Using a third-party authorization system can make the development of secure applications faster and easier. Logging in with Facebook or Google makes your site more attractive to users who trust those brands, and lets them avoid the friction point of having to create new credentials.
Mobile users can access OAuth-enabled applications with existing credentials. Since they log in via the OAuth provider, their data is kept private from the application they’re logging in to.
Dealing with multiple passwords is fiddly and awkward on mobile, and storing them is a security risk. Using a social login solves those problems.
There are established security best practices when using OAuth with mobile, such as not using embedded views with third-party applications. You can also use PKCE, or Proof Key for Code Exchange, to add further protection against some types of attacks.
OAuth device authorization allows you to authenticate on consumer devices. If you’re using Apple TV, a game console, or a similar smart device, entering login details is awkward and error-prone.
With OAuth device authorization, your smart device shows you a URL and a code. You use another device such as a PC or smartphone to access the URL, sign into the relevant service, and add the code.
The smart device can detect this, and then you’re authorized. It’s quick and easy, and saves you from having to enter your login data on the original device.
Single-page applications (SPAs) contain all their logic on the frontend. That makes regular authentication difficult. All the code for an SPA runs in the browser, so client secrets can’t be kept confidential.

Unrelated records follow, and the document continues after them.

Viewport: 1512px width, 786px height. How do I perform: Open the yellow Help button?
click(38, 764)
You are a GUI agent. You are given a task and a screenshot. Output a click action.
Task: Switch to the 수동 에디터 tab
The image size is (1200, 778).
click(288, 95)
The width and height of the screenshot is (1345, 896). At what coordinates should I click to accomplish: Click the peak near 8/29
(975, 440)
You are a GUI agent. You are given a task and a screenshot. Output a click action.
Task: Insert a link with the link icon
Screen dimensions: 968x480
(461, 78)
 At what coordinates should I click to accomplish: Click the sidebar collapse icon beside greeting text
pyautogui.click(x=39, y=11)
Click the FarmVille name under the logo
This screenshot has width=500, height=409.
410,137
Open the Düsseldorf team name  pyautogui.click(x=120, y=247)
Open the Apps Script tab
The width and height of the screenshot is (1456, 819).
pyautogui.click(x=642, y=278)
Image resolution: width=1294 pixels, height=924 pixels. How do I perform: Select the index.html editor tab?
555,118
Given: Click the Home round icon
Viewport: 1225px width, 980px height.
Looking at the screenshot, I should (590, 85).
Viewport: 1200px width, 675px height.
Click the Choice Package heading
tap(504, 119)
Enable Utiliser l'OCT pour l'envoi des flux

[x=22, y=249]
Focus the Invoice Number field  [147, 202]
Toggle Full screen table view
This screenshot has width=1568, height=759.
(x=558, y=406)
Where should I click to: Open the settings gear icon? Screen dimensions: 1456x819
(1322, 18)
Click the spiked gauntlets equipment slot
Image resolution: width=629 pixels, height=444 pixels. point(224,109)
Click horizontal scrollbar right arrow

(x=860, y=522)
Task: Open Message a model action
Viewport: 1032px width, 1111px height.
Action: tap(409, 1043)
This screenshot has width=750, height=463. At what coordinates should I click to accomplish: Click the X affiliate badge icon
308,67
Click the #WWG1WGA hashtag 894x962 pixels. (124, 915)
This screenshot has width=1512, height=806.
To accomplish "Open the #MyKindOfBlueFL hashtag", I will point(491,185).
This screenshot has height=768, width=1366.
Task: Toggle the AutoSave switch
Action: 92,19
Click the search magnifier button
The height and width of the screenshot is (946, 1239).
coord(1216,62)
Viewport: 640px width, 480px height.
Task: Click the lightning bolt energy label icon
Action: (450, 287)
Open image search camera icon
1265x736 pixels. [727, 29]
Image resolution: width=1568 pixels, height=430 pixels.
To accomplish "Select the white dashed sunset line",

You can sidestep this problem by using OAuth with a backend for frontend (BFF) component. The component can manage OAuth tokens for your SPA using encrypted, same-site cookies.
SAML and OAuth are different solutions to similar problems. They’re different animals, but their territories overlap at times, and you can frequently find them together.
Understanding what they offer helps you choose which to use, and when.
For modern applications deploying across multiple devices, the flexibility and ease of use of OAuth make it a winner. If you augment it with OIDC, you get the benefits of secure authentication and authorization with easily implemented third-party services.
SAML is sometimes more practical for large organizations in enterprise scenarios, enabling your users to access multiple services conveniently. However, the complexity and age of the specification and the use of XML as the transport layer can make it more difficult to use SAML.
FusionAuth supports both of these important protocols. FusionAuth can be used as both SAML identity provider and service provider and as an OAuth and OIDC authorization server and resource server. However, in general, if you have the choice, you should use OAuth paired with OIDC, as it is the more modern protocol and is continually improving. Use SAML where you are required to.